The Creative Genius of David Bowie

The Creative Genius of David Bowie

Yesterday, I joined millions of music fans the world over in celebrating the life and work of David Bowie. I filled the Stripe airwaves with Bowie’s greatest songs and then spent my lunch break devouring articles on the musical legend. There was one characteristic that permeated every article on Bowie; a word that encompasses him perfectly – creativity.

We live and breathe creativity in our industry – it’s ultimately at the heart of what we do; but it can be challenging to develop game-changing ideas continuously. Someone like Bowie can teach us a lot, about being true to your vision – by being bold, standing out from the crowd and speaking to people through your work.

I’ve admired Bowie since I was a teenager and even though I am severely lacking in musical aptitude (I’m borderline tone deaf), I was, and continue to be, hugely inspired by his work.

The essence of Bowie’s creativity was in his sheer fearlessness, the willingness to think and act differently. In 1972, Bowie released his iconic album, The Rise and Fall of Ziggy Stardust and the Spiders from Mars and took on the persona of alien rock star, Ziggy Stardust. With his androgynous appearance, other worldly lyrics and avant-garde performances, Bowie was as equally compelling as he was controversial.

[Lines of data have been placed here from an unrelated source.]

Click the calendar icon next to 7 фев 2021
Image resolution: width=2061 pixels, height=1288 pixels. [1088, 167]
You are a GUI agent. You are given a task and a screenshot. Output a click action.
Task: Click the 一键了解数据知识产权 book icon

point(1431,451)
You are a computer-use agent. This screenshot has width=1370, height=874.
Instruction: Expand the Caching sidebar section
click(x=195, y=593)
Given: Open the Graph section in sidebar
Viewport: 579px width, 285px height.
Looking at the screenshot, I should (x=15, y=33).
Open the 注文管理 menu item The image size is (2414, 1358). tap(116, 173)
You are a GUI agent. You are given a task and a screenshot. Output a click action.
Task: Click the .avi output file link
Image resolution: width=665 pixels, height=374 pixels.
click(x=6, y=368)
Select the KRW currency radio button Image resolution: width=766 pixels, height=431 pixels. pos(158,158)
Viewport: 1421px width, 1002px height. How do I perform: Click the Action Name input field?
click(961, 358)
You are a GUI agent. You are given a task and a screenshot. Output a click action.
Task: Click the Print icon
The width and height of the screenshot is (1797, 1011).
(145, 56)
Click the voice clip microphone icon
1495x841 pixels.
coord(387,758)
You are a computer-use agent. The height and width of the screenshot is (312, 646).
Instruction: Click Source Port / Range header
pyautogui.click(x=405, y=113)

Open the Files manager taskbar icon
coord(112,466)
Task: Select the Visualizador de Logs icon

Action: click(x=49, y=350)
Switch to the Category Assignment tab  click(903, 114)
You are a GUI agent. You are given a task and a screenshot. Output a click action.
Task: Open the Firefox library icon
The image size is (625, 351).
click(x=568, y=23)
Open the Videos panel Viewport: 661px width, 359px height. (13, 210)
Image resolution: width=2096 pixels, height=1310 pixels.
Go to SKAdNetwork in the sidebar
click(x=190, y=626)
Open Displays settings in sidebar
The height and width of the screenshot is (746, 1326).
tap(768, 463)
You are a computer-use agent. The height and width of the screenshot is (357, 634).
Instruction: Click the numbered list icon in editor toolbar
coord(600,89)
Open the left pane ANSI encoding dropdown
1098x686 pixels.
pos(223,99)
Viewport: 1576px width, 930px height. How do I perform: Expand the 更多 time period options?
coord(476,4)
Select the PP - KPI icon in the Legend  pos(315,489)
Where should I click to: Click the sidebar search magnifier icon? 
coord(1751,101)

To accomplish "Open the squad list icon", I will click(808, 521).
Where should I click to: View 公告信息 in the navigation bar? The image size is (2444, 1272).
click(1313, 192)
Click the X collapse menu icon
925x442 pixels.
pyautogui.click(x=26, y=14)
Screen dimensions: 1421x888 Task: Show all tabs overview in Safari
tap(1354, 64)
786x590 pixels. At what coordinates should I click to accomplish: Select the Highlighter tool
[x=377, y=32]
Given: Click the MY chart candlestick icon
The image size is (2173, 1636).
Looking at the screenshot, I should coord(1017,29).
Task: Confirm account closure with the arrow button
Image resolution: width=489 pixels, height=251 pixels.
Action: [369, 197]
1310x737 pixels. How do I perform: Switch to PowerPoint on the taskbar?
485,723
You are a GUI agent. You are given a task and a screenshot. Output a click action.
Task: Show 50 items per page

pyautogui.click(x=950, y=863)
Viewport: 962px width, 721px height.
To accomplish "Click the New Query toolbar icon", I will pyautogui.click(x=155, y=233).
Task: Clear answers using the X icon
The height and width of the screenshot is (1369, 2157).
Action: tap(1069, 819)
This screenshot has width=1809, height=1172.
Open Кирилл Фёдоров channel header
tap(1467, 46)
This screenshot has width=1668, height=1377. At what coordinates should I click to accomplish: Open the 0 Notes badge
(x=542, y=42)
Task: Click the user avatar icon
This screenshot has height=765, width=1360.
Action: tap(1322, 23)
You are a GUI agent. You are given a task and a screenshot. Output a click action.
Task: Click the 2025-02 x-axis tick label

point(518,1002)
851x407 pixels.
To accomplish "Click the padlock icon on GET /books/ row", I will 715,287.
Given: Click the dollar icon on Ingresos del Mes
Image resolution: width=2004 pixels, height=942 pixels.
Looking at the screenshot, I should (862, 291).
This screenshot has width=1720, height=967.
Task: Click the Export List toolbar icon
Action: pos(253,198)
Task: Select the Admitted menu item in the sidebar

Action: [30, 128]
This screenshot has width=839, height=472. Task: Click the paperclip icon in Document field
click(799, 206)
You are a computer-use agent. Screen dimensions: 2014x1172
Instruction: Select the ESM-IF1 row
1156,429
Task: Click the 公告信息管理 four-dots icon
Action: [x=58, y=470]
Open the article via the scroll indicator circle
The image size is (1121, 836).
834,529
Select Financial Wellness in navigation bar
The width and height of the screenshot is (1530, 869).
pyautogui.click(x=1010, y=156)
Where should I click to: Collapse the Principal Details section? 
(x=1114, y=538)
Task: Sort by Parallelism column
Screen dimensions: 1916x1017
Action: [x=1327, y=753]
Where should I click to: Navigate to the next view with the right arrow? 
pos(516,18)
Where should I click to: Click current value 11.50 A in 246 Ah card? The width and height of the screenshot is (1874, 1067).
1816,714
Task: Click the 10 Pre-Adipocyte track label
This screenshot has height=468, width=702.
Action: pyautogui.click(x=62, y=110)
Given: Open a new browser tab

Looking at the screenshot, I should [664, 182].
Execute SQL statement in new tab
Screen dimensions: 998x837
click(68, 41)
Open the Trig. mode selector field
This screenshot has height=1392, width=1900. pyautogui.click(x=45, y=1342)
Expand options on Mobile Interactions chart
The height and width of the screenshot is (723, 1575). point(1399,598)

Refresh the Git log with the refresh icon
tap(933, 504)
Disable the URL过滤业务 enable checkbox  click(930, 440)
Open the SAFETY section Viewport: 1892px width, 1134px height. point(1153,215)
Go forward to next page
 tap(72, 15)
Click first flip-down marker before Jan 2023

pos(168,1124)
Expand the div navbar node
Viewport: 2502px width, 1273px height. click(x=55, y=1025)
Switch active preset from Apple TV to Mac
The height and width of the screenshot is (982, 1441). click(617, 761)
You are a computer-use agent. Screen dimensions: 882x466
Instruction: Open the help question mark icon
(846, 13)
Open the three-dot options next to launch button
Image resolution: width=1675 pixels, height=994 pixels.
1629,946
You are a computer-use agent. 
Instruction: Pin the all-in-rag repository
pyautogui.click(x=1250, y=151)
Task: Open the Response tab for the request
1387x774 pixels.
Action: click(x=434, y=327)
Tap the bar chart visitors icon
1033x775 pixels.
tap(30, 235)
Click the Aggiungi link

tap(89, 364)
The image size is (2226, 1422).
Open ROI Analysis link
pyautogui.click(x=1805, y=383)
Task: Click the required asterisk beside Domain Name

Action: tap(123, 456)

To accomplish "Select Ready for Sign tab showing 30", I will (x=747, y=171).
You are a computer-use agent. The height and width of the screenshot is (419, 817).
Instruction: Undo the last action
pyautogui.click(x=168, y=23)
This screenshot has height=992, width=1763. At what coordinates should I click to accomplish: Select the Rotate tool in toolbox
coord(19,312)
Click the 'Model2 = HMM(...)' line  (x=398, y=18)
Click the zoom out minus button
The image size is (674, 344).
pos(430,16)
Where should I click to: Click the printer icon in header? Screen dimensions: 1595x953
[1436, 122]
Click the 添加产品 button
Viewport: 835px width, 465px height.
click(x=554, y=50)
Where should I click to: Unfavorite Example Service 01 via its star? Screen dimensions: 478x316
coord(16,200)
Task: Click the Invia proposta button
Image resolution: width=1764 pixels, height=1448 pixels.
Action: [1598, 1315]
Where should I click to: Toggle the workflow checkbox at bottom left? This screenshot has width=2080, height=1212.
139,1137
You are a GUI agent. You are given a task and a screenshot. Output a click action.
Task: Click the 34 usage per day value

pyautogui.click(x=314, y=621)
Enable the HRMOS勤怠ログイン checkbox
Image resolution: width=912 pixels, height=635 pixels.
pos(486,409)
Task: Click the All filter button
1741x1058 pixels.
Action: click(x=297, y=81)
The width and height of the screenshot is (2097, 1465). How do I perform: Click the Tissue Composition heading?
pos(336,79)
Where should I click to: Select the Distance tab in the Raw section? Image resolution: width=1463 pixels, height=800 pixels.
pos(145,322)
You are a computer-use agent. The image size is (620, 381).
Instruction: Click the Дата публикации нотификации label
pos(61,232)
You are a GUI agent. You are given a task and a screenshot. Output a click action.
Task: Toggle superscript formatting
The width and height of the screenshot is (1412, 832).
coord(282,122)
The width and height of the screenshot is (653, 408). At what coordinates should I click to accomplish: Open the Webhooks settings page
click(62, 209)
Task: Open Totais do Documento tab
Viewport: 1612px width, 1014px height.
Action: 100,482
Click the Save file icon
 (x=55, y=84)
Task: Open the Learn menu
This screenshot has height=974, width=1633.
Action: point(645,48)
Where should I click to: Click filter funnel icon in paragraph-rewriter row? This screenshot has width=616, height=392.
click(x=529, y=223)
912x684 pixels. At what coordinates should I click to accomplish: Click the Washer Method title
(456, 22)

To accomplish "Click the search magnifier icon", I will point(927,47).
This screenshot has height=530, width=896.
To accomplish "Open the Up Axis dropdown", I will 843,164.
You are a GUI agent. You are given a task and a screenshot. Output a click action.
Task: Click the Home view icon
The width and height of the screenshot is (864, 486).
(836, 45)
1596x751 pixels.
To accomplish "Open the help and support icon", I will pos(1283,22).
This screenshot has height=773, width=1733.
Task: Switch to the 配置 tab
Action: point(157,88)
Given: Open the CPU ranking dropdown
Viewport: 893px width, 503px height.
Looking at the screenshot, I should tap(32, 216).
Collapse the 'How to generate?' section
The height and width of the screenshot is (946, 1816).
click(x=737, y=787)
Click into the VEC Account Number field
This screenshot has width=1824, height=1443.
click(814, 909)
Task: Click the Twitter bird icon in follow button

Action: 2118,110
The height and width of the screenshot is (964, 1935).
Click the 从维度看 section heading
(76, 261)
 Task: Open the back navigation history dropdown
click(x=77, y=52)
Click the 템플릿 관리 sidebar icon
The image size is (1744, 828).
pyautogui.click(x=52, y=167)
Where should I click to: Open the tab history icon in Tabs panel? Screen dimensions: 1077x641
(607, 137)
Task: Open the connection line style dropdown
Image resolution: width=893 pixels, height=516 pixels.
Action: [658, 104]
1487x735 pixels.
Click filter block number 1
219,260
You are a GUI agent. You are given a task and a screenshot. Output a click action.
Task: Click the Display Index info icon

The world Bowie created was alien to the British public, and this is exactly what he played on. By daring to take risks and display his creativity in everything from his cut-up lyrics to his personal style, Bowie changed not only the 70s music scene, but also pushed the boundaries of sexuality, gender and identity.

It looks likely that Bowie’s albums and singles will dominate the music charts this weekend, proving his work is as relevant today as it was in the 70s. This legacy is testament to Bowie’s commitment to breaking down artistic boundaries and there’s no doubt he will continue to be a creative muse to many industries and generations for years to come.